161.Because most early amortisation triggers are tied to excess spread levels, the factors affecting these levels must be well understood, monitored, and managed, to the extent possible by the originating bank. For example, the following factors affecting excess spread must generally be considered:

  1. i.Interest payments made by borrowers on the underlying receivable balances;
  2. ii.Other fees and charges to be paid by the underlying obligors (e.g. late-payment fees, cash advance fees, over-limit fees);
  3. iii.Gross charge-offs;
  4. iv.Principal payments;
  5. v.Recoveries on charged-off loans;
  6. vi.Interchange income;
  7. vii.Interest paid on investors’ certificates;
  8. viii.Macroeconomic factors such as bankruptcy rates, interest rate movements, unemployment rates; etc.

162.Banks must consider the effects that changes in portfolio management or business strategies may have on the levels of excess spread and on the likelihood of an early amortisation event. For example, marketing strategies or underwriting changes that result in lower finance charges or higher charge-offs, might also lower excess spread levels and increase the likelihood of an early amortisation event.

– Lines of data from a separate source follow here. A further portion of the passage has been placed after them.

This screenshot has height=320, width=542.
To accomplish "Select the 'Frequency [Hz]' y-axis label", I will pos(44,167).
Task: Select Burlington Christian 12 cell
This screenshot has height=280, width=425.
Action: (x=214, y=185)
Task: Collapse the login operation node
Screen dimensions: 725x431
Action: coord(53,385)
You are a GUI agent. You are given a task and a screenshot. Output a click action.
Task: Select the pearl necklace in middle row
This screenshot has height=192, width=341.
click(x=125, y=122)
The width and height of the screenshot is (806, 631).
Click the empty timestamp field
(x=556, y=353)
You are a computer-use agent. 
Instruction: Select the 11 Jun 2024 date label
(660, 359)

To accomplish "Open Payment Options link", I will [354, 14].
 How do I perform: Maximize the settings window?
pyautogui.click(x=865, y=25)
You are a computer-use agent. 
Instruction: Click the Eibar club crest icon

163.Banks must use techniques such as static pool cash collections analyses and stress tests to better understand pool performance. These techniques can highlight adverse trends or potential adverse impacts. Banks must have policies in place to respond promptly to adverse or unanticipated changes. The Central Bank will take appropriate action where they do not consider these policies adequate. Such action may include, but is not limited to, directing a bank to obtain a dedicated liquidity line or raising the early amortisation credit conversion factor, thus, increasing the bank’s capital requirements.

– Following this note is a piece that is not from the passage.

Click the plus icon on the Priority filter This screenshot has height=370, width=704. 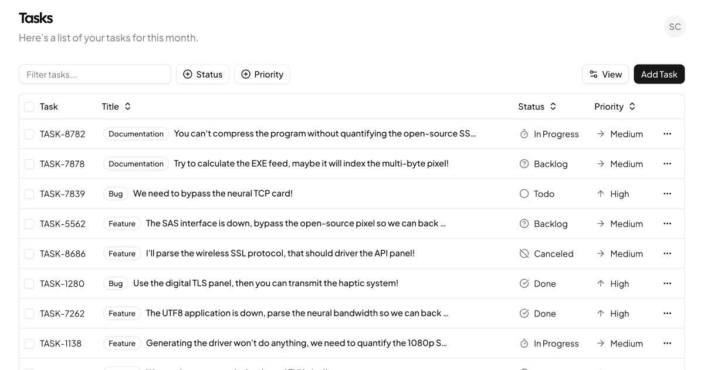(246, 74)
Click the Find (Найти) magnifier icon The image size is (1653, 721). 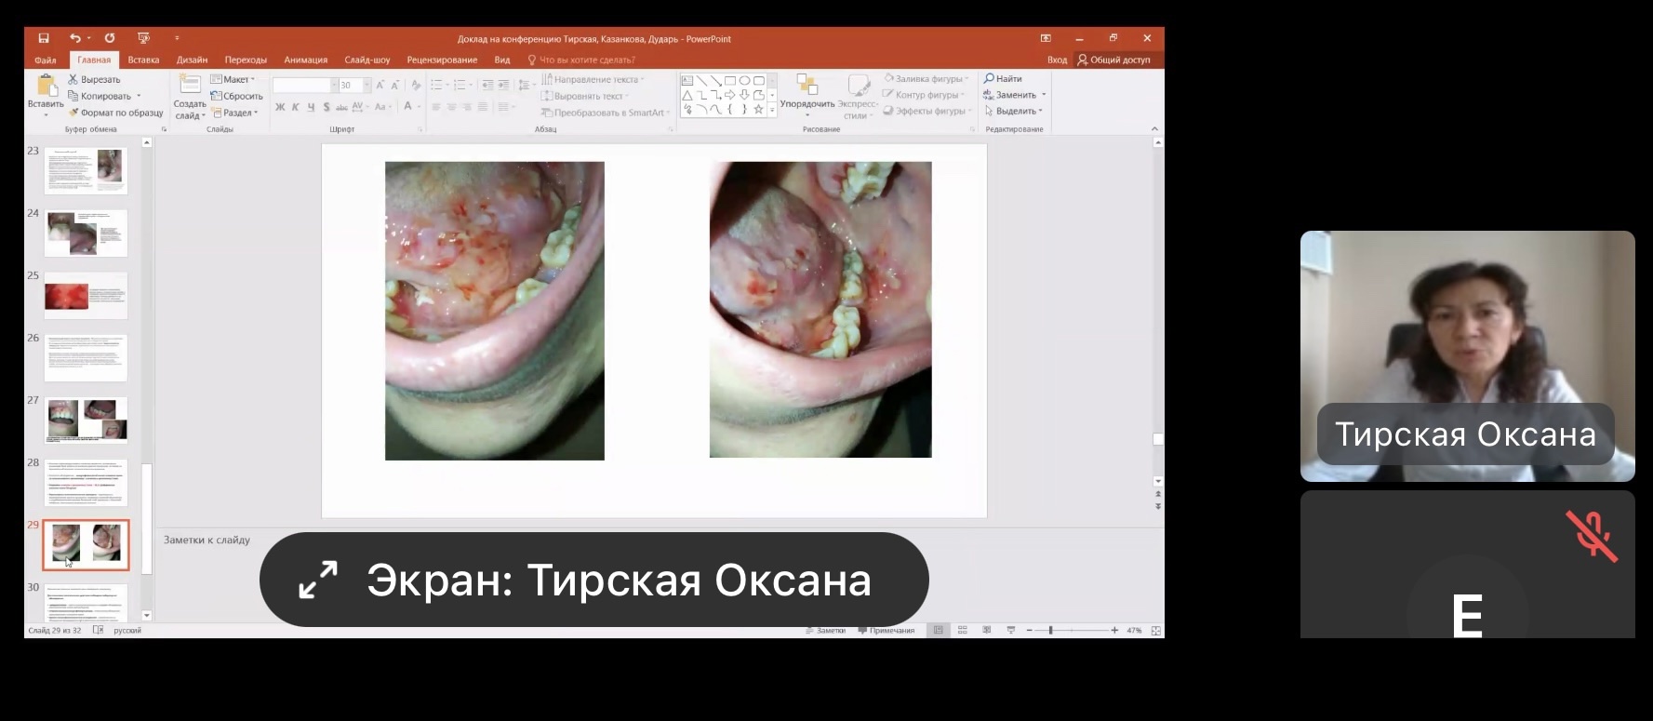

164.While the early amortisation capital charge described in Pillar 1 is meant to address potential supervisory concerns associated with an early amortisation event, such as the inability of excess spread to cover potential losses, the policies and monitoring described in this section recognise that a given level of excess spread is not, by itself, a perfect proxy for credit performance of the underlying pool of exposures. In some circumstances, for example, excess spread levels may decline so rapidly as to not provide a timely indicator of underlying credit deterioration. Further, excess spread levels may reside far above trigger levels, but still exhibit a high degree of volatility, which could warrant supervisory attention. In addition, excess spread levels can fluctuate for reasons unrelated to underlying credit risk, such as a mismatch in the rate at which finance charges reprice relative to investor certificate rates. Routine fluctuations of excess spread might not generate supervisory concerns, even when they result in different capital requirements. This is particularly the case as a bank moves in or out of the first step of the early amortisation credit conversion factors. On the other hand, existing excess spread levels may be maintained by adding (or designating) an increasing number of new accounts to the master trust, an action that would tend to mask potential deterioration in a portfolio. For all of these reasons, supervisors will place particular emphasis on internal management, controls, and risk monitoring activities with respect to securitisations with early amortisation features.

165.The Central Bank expects that the sophistication of a bank’s system in monitoring the likelihood and risks of an early amortisation event will be commensurate with the size and complexity of the bank’s securitisation activities that involve early amortisation provisions.

166.For controlled amortisations specifically, the Central Bank will also review the process by which a bank determines the minimum amortisation period required to pay down 90% of the outstanding balance at the point of early amortisation. Where the Central Bank does not consider this adequate, it will take appropriate action, such as increasing the conversion factor associated with a particular transaction or class of transactions.